During late February or early March, Hindus from all over Mauritius dress in white and walk to collect holy water from the volcanic Grand Bassin Lake.
Held on March 12 each year, this festival is for Mauritians to celebrate independence and the foundation of the state in 1968. The day is a national holiday full of parades, special events and patriotism. Most of the action takes place on the waterfront of Port Louis.
This colorful Hindu festival takes place in February in Mauritius, celebrating a good harvest with parades, music, dancing, and by throwing colored powder and water on each other for luck.
This Hindu festival in mid-March celebrates the new year of the Telegu Indian ethnic group with cultural shows, prayer and giving sweets.
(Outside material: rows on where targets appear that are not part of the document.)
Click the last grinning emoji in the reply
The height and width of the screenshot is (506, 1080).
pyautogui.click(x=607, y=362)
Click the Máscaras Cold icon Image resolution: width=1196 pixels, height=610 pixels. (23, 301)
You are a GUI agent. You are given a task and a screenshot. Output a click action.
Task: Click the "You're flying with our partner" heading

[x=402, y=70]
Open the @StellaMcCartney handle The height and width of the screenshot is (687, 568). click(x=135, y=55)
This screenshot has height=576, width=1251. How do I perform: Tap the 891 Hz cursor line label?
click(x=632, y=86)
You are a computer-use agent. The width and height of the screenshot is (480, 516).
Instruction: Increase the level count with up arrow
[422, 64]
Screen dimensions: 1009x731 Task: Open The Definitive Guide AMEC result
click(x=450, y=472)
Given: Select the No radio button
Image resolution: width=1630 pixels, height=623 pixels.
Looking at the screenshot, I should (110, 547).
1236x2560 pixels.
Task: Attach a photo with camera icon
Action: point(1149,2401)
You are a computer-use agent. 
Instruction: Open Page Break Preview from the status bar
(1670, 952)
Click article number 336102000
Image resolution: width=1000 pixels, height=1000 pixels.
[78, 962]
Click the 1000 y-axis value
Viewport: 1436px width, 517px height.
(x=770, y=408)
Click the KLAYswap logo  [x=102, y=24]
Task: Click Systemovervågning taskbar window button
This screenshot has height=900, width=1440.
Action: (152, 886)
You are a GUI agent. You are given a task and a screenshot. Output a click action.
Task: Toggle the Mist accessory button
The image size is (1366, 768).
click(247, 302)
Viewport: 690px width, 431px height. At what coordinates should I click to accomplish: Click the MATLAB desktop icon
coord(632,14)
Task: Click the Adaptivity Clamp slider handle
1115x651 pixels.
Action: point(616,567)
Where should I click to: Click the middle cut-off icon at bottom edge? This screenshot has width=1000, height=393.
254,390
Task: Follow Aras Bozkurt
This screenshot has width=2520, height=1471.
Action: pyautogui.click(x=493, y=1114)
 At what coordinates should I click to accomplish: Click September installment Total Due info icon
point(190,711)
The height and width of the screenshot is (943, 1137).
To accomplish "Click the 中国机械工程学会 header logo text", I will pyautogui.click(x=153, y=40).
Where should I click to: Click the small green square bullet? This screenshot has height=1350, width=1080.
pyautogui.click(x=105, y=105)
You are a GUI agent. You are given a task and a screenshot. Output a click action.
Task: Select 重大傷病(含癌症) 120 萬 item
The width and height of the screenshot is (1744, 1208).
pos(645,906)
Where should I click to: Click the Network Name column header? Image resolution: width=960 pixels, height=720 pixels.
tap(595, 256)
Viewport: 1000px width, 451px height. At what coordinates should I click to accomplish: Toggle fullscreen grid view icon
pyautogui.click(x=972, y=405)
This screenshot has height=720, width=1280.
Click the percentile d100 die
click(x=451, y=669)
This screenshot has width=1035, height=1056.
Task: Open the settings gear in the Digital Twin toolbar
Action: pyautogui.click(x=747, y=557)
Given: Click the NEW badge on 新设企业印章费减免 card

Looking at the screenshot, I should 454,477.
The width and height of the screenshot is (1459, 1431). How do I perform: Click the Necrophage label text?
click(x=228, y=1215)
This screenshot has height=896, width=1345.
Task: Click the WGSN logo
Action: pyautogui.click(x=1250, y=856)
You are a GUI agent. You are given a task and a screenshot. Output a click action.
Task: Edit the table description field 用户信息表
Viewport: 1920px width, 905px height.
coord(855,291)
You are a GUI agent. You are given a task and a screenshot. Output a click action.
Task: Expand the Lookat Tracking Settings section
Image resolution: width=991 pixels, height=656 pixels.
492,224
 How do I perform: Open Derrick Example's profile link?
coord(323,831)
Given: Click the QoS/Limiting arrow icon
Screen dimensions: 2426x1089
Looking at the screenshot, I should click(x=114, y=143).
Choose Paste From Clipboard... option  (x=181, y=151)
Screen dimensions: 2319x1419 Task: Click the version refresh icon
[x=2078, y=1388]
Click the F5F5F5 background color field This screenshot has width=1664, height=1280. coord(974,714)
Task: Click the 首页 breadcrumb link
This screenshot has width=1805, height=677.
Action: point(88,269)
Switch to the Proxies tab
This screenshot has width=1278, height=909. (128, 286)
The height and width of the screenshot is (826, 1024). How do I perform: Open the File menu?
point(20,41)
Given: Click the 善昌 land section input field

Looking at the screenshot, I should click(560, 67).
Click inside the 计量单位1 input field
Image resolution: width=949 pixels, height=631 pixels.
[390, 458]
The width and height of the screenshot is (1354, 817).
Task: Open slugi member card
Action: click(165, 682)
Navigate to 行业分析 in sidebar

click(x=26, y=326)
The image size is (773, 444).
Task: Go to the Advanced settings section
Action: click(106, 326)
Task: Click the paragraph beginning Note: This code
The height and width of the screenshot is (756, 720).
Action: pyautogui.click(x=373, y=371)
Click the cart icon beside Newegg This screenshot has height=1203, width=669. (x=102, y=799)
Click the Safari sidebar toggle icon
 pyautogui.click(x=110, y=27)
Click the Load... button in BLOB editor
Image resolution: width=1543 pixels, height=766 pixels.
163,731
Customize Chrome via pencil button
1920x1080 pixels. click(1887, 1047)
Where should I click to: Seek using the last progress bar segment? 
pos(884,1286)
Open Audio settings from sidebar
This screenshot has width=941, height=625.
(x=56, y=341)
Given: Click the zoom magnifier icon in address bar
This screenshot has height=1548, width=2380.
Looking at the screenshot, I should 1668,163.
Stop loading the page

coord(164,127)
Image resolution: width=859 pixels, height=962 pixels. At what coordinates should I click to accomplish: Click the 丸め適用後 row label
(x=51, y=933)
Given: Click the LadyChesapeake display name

Mauritius has a large Christian, predominantly Catholic population who celebrate Easter in early April in much the same fashion as other parts of the world with church services, parades and chocolate eggs.
Father Laval Day
Jacques-Désiré Laval came to Mauritius in 1841 to work as a healer and missionary. He was the first person beautified by Pope John Paul II. On September 9, Father Laval’s birthday, Mauritians of all faiths head to his tomb in Sainte Croix, Port Louis to pay respect to this symbol of love and compassion.
Eid-Ul-Fitr usually takes place towards the end of September and is a Muslim festival celebrating the end of the holy month of Ramadan. Break the fast celebrations include prayers, feasting, gift-giving, and charity.
The annual festival of lights, Diwali, is celebrated by the large Hindu population of Mauritius to mark the triumph of good over evil. It takes place in late October or early November and is characterized by cake eating and the lighting of candles, electric bulbs and earthen lamps.
International Kreol Festival
Established in 2005, the International Kreol Festival is a four day event taking place in early December to celebrate Creole culture in Mauritius. Activities include traditional dancing, music and games, culminating with an all night grand concert on the final day.
The Christians of Mauritius celebrate the birth of Christ with Christmas on the December 25. Expect to see decorated trees, gift giving, singing, and church services.